+++ Excerpted records +++

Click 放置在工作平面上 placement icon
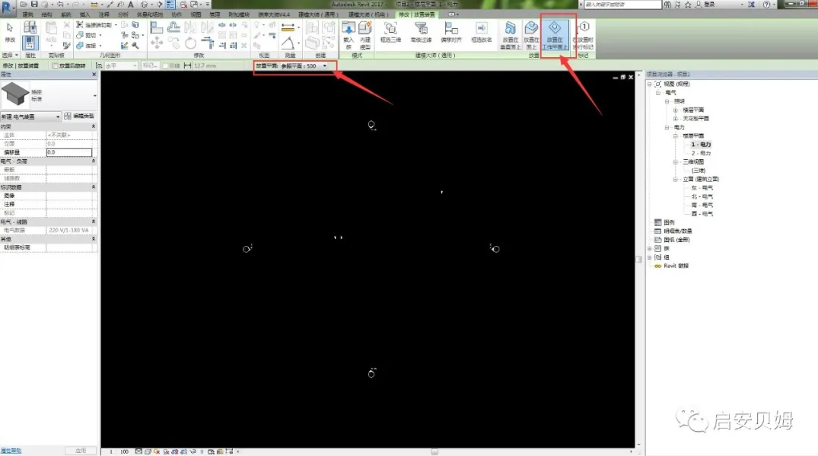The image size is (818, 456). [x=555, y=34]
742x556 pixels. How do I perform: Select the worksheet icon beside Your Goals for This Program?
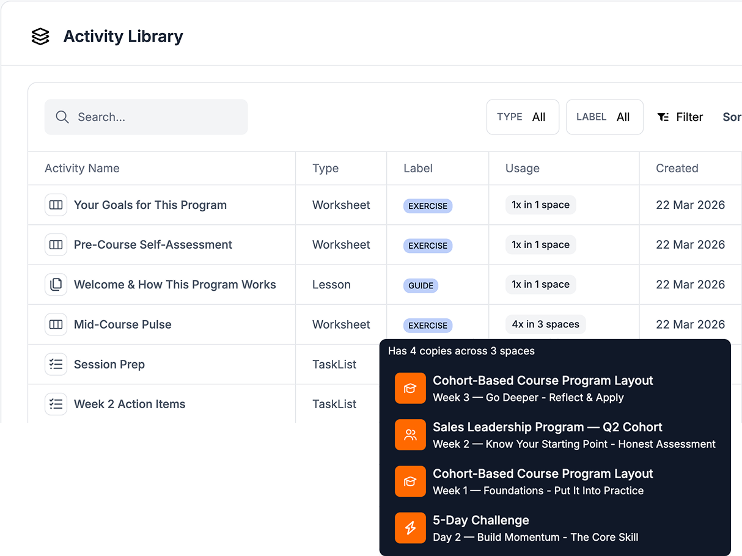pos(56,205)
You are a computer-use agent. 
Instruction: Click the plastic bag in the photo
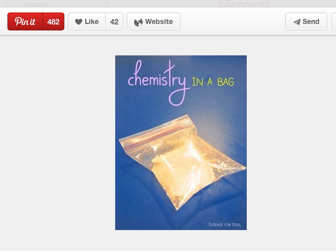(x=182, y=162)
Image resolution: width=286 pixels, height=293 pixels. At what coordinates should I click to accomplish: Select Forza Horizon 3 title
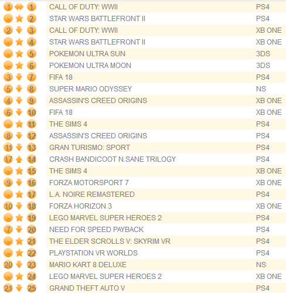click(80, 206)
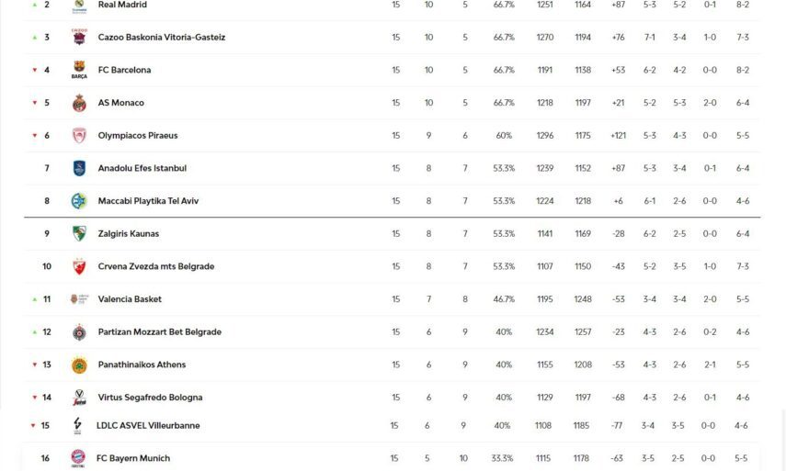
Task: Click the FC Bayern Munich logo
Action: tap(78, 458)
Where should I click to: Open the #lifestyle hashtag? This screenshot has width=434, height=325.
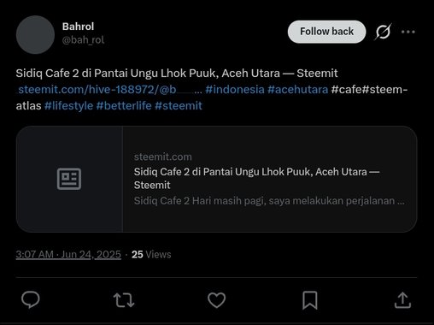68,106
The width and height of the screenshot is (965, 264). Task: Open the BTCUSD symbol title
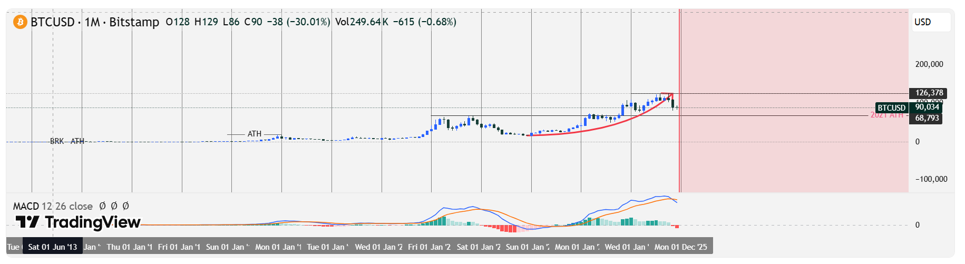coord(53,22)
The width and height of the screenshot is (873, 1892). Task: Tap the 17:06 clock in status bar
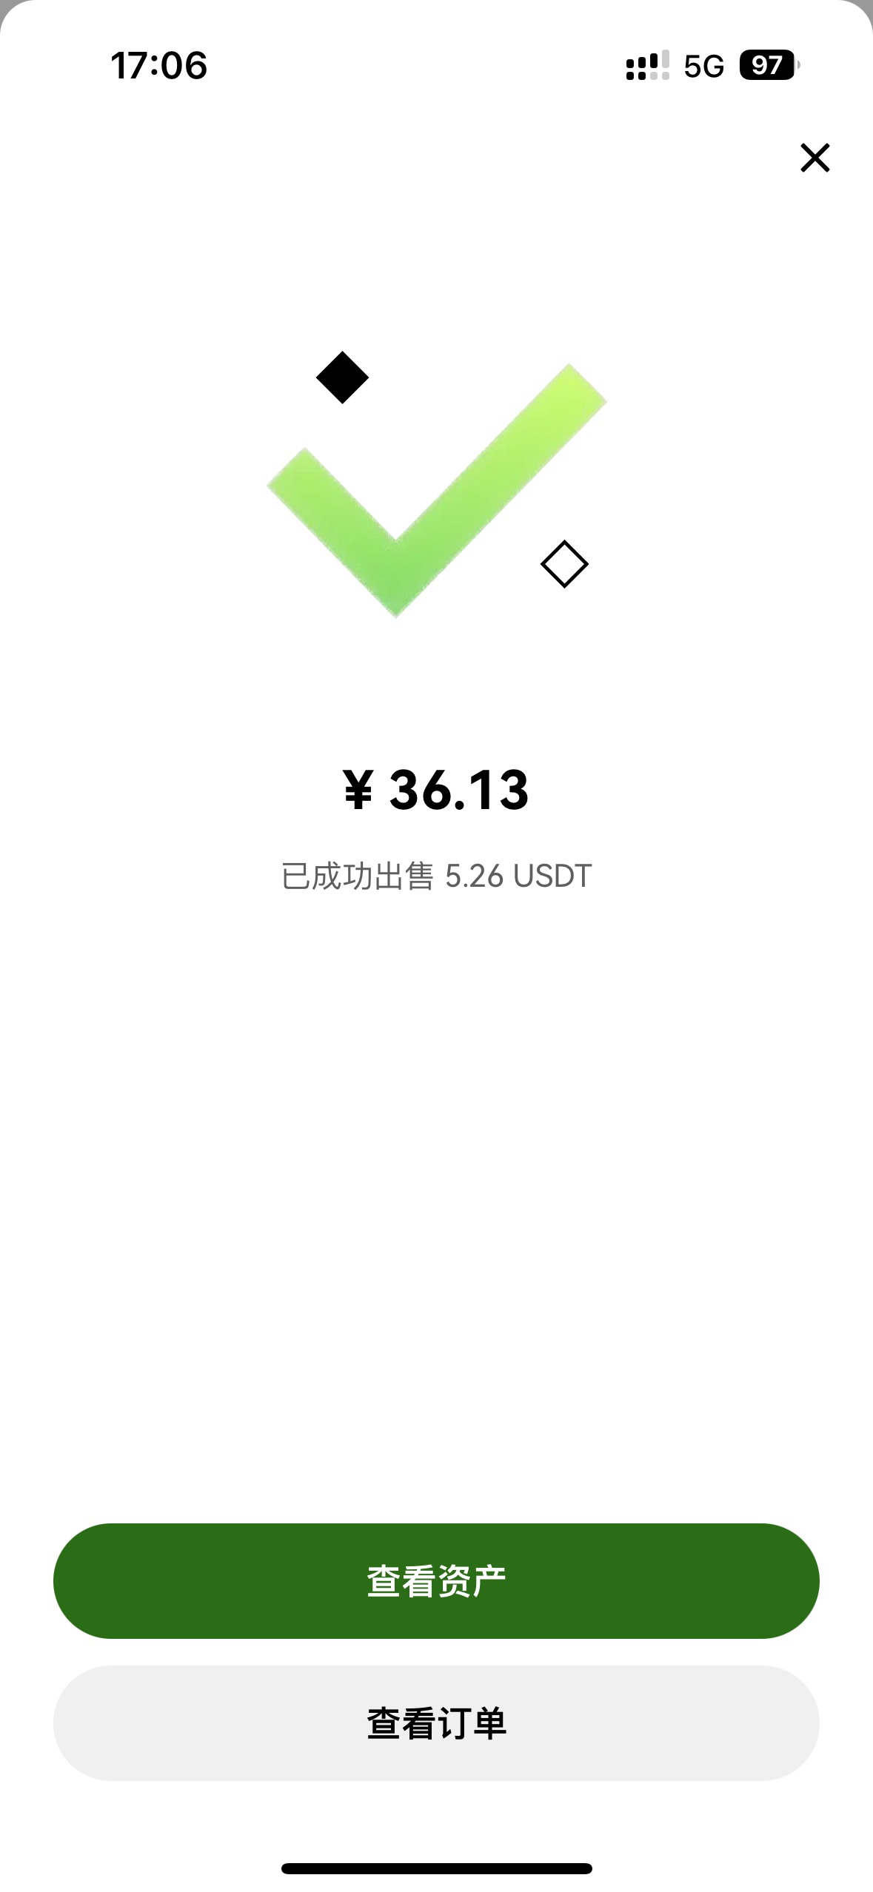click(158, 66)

+++
+++ Excerpted records +++

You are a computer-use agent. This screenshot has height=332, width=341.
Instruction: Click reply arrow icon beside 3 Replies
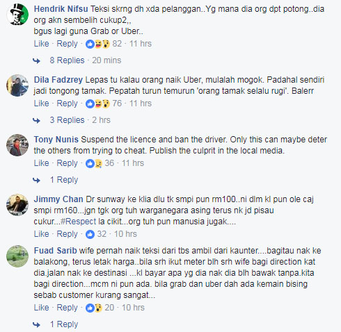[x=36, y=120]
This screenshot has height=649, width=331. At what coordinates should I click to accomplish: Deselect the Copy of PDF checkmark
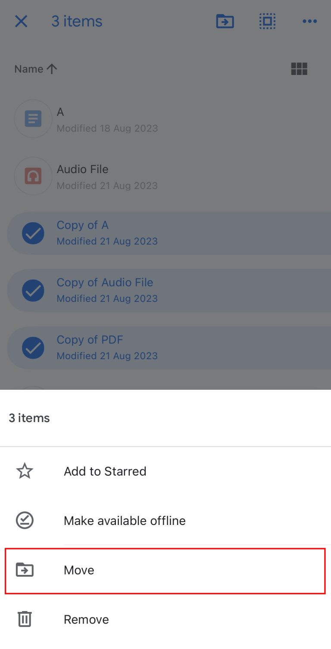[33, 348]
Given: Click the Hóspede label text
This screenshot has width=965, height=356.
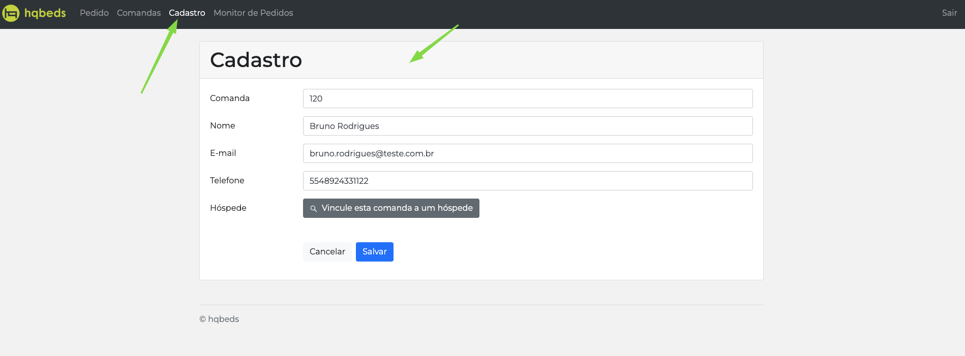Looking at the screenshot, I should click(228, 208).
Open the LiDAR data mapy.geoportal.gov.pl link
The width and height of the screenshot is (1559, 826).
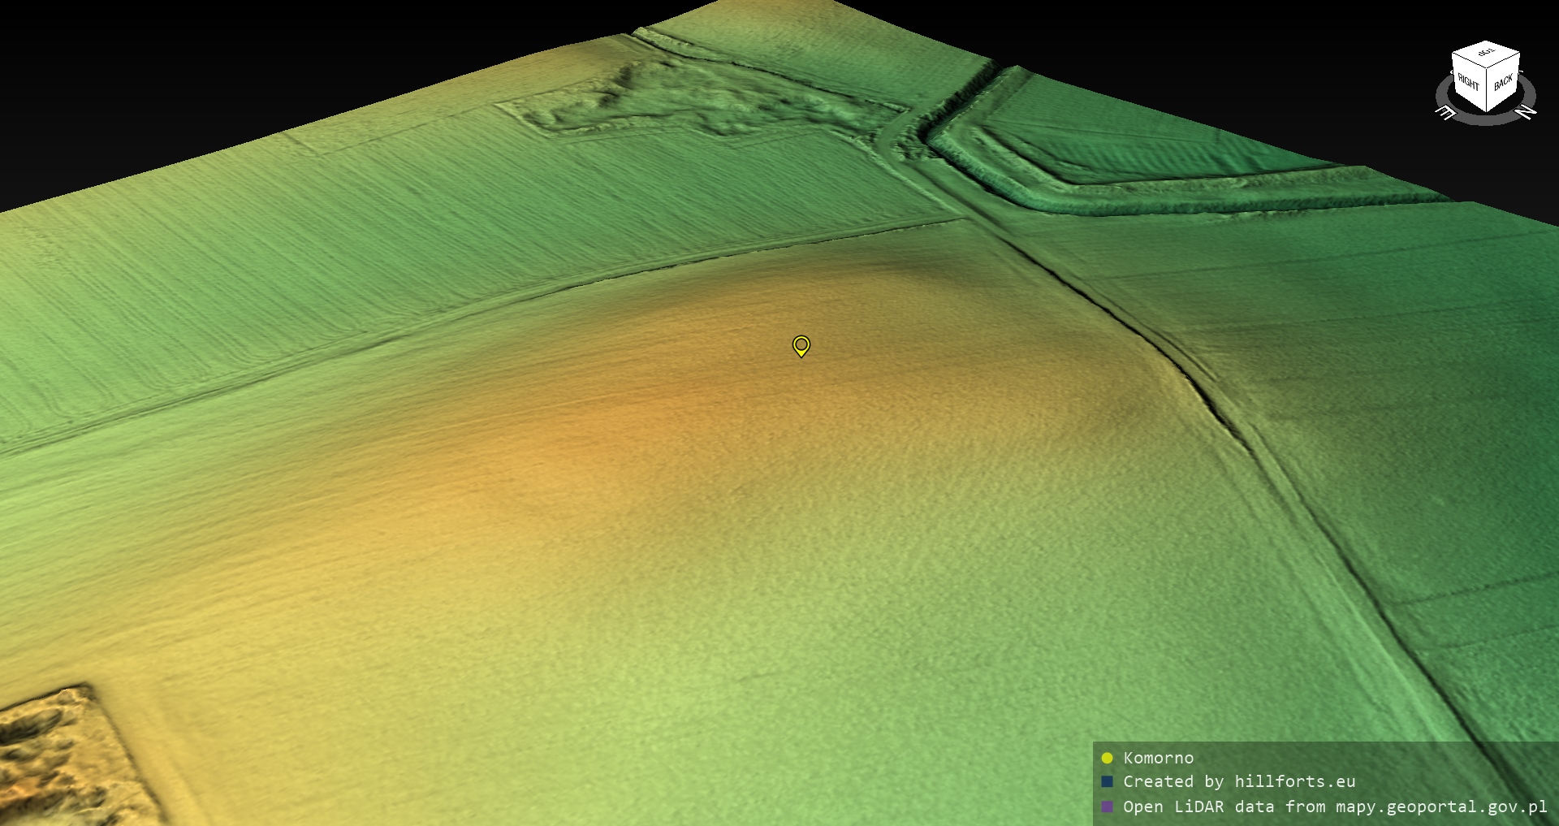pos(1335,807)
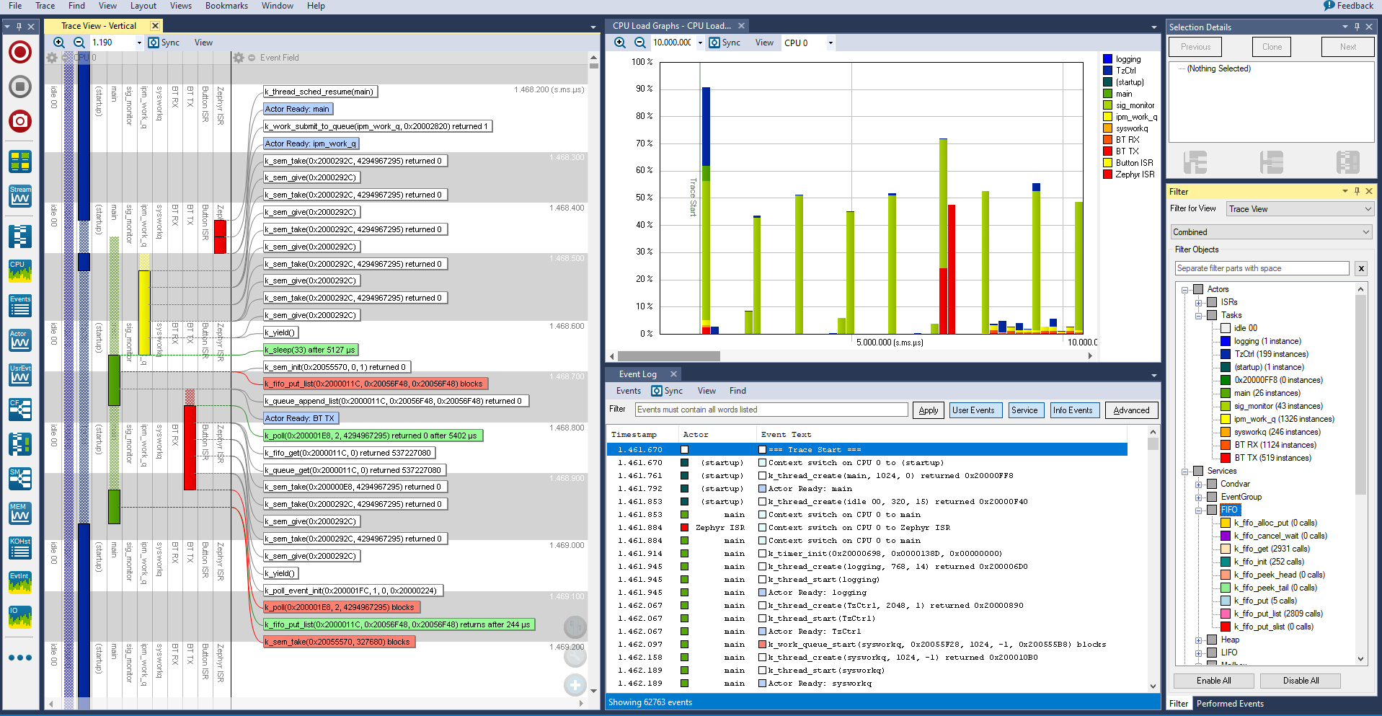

+++
+++ Excerpted records +++

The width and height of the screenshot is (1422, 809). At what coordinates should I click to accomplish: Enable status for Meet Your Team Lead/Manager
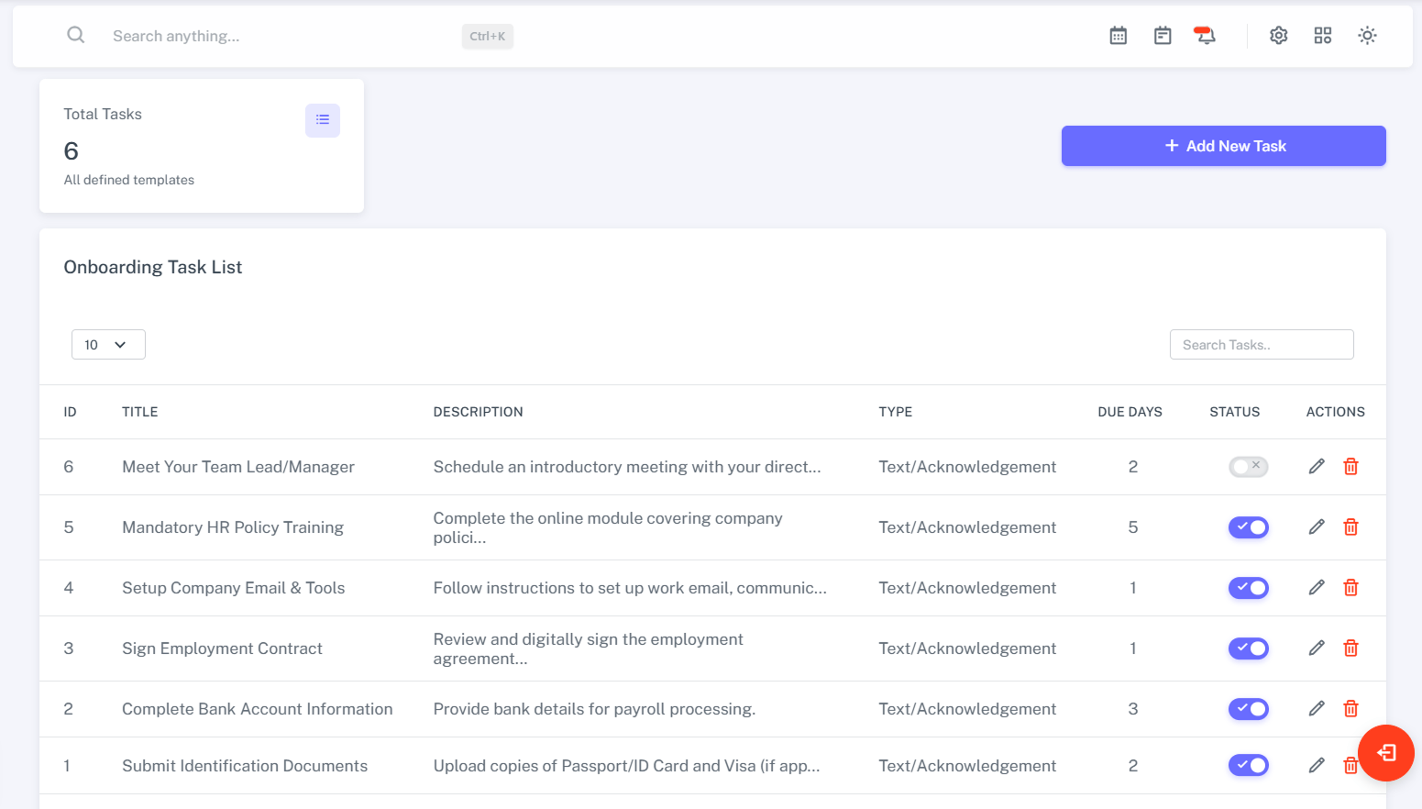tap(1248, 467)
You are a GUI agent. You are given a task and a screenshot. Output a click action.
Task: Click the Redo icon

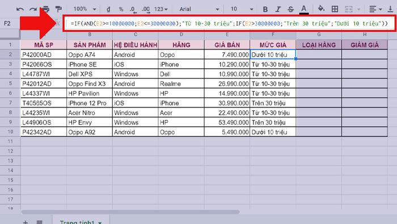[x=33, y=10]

+++

Your objective — The word to find is "agent". Copy every line of the records that holds it.

Result of the task —
You are a computer-use agent. 
You are a computer-use agent. This screenshot has height=332, width=341.
You are a GUI agent. You are given a task and a screenshot. Output a click action.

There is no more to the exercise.